Fundamental Dishonesty & Fraudulent Claims
Trainee Solicitor Molly Evans discusses fundamental dishonesty and the consequences that may come from making fraudulent personal injury claims in her latest blog…
Does It Matter If I Exaggerate My injuries In A Personal Injury Claim?
Very often in personal injury cases, emotions such as anger, grief, confusion, misunderstanding, or even an unconscious tendency to exaggerate, can be more likely to come to the fore. Defendants, and particularly their insurers, are becoming wiser to these matters, and are beginning to show more inclination to investigate potentially fraudulent claims.
Due to increasing concern regarding the growth of fraud in this area, the Government has also stepped in to introduce a number of measures to try to tackle the problem. These include:
a) Cold calling and nuisance texts which relate to the making of a personal injury claim are strictly prohibited under s.139 of the Financial Services (Banking Reform) Act 2013;
b) The introduction of AskCUEPI for low value road traffic accident claims. This search is conducted by the solicitor at the outset of the matter, to identify any previous incidents reported to insurers. This makes it easier for repeat Claimant’s to be identified;
c) The Civil Liability Act 2018 introduced a tariff system for compensation for pain, suffering and loss of amenity in respect of whiplash claims. This was also in an attempt to reduce the temptation to bring a fraudulent claim;
d) It is prohibited for organisations to offer inducements, such as shopping vouchers or cash, as a way to persuade an individual to make a personal injury claim.
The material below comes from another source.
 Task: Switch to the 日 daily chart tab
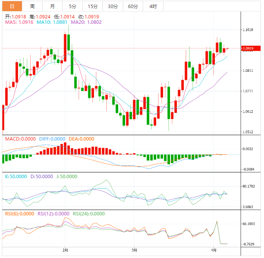pyautogui.click(x=12, y=6)
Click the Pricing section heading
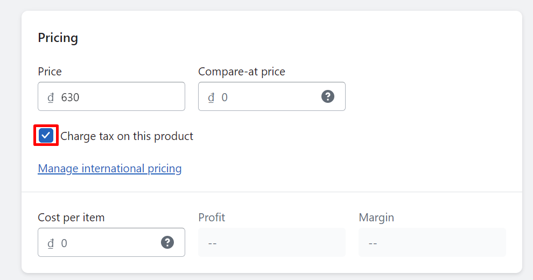This screenshot has height=280, width=533. pos(58,38)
The Consequences Of Being Dishonest
1. Potential for costs sanctions, deprivation of damages, or the dismissal of the entire claim. In the instance where a claim is struck out because there were no reasonable grounds for bringing proceedings in the first instance, or if the claim constitutes an abuse of process, then the Claimant will potentially be ordered to pay the Defendant’s costs. This financial penalty is designed to reduce the likelihood of a fraudulent claim being brought by the Claimant. Although there is no statutory definition of ‘fundamental dishonesty’, the Courts have not shied away from using this as a deterrent previously.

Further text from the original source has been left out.